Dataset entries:

↓

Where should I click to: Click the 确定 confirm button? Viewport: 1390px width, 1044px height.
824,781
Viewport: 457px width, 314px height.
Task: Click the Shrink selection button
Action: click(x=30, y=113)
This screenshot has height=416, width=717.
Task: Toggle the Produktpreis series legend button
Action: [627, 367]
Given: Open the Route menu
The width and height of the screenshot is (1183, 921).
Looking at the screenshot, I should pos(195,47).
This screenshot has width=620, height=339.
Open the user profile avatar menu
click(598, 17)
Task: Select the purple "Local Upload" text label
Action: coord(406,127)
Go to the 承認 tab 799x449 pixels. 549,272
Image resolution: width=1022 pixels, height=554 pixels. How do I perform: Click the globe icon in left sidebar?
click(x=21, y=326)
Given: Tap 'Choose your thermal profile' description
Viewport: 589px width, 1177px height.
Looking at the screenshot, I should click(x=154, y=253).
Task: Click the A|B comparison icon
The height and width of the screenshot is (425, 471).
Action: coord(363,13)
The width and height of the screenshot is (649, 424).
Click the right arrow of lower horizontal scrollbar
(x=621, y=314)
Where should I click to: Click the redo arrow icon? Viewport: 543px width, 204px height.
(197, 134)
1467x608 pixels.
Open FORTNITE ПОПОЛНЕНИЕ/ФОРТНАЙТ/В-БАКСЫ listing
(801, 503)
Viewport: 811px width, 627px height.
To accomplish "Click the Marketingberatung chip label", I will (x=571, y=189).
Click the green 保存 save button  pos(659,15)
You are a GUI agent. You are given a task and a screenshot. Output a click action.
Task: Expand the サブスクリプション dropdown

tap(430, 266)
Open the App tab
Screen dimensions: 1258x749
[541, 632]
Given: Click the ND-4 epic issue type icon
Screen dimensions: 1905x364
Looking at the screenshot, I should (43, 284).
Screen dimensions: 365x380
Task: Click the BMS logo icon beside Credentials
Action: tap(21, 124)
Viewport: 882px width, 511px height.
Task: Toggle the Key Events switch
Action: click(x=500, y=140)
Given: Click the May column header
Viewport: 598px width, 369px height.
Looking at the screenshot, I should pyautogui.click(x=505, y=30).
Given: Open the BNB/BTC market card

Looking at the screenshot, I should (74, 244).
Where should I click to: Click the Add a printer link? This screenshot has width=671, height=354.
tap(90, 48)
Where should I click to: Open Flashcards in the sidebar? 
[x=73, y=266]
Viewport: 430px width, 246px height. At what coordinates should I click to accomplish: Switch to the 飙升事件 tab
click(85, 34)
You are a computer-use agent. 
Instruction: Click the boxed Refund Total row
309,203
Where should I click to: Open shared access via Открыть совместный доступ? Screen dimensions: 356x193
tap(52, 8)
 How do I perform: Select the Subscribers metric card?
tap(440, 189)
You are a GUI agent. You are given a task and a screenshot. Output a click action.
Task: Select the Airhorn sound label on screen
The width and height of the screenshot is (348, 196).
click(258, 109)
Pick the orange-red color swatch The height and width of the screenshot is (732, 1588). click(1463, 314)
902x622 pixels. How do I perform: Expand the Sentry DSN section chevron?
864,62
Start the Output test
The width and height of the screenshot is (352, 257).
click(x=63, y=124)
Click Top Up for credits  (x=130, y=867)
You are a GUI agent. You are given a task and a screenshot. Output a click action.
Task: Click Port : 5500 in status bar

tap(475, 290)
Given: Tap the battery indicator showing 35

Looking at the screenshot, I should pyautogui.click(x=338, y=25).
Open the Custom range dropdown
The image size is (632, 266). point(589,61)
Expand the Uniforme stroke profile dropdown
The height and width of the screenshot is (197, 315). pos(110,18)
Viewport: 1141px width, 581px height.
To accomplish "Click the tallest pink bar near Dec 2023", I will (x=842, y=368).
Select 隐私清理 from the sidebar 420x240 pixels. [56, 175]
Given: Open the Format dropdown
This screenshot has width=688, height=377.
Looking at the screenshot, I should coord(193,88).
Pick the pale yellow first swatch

↑

- _Task objective_:
Whenever the string "swatch" occurs in a line of the entries above, copy that line.

- _Written reply_:
Pick the orange-red color swatch The height and width of the screenshot is (732, 1588). click(1463, 314)
Pick the pale yellow first swatch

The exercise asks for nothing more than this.